Now we can use another lattice to solve for xx_i.
\[tt_i = xx_i \cdot R + jj_i \cdot m \pmod p\] \[tt_i - jj_i \cdot m \equiv xx_i \cdot R \pmod p\]Here tt_i - jj_i * m is just a constant now, but there is still 2 unknowns multiplied on the right hand side which is a little annoying.
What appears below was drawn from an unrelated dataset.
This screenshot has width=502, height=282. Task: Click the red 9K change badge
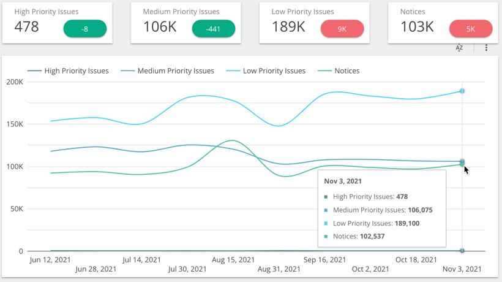[342, 29]

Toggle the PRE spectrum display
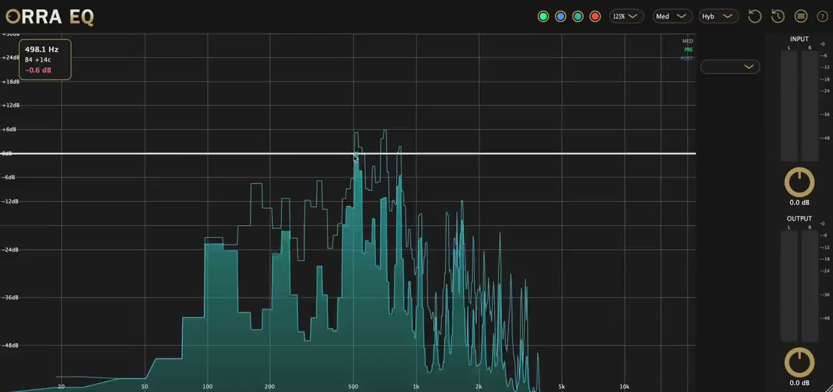[x=688, y=49]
But we can easily just divide out the R:
\[R^{-1} \cdot (tt_i - jj_i \cdot m) \equiv xx_i \pmod p\]And SVP:
\[R^{-1} \cdot \begin{bmatrix} tt_0 - jj_0 \cdot m \\ tt_1 - jj_1 \cdot m \\ ... \\ tt_i - jj_i \cdot N \end{bmatrix} + kk_0 \cdot \begin{bmatrix} p \\ 0 \\ ... \\ 0 \end{bmatrix} + kk_1 \cdot \begin{bmatrix} 0 \\ p \\ ... \\ 0 \end{bmatrix} + \ ... \ + kk_N \cdot \begin{bmatrix} 0 \\ 0 \\ ... \\ p \end{bmatrix} = \begin{bmatrix} xx_0 \\ xx_1 \\ ... \\ xx_N \end{bmatrix}\]p = 2**130 - 5
m = 2**128
r = randint(0, 2**124)
s = randint(0, 2**128)
R = r**2
print(f'{R = }')
N = 100
xx = []
tt = []
jj = []
for _ in range(N):
xx_2 = randint(0, 2**120)
xx_1 = randint(0, 2**120)
xx_i = xx_2 - xx_1
xx.append(xx_i)
tt_2 = ((xx_2*R) % p) % m
tt_1 = ((xx_1*R) % p) % m
tt_i = tt_2 - tt_1
tt.append(tt_i)
jj_2 = (tt_2 - ((xx_2*R) % p)) // m
jj_1 = (tt_1 - ((xx_1*R) % p)) // m
jj_i = jj_2 - jj_1
jj.append(jj_i)
print(f'{xx = }')
jj_vec = vector(GF(p), jj)
tt_vec = vector(GF(p), tt)
# pow(R, -1, p) * (tt_i - jj_i*M) = xx_i (mod p)
assert pow(R, -1, p) * (tt_vec - jj_vec*m) == vector(GF(p), xx)
M = Matrix(ZZ, tt_vec - jj_vec*m).T.augment(diagonal_matrix([p]*N)).T
print('solved xx (maybe negative)', M.LLL()[1])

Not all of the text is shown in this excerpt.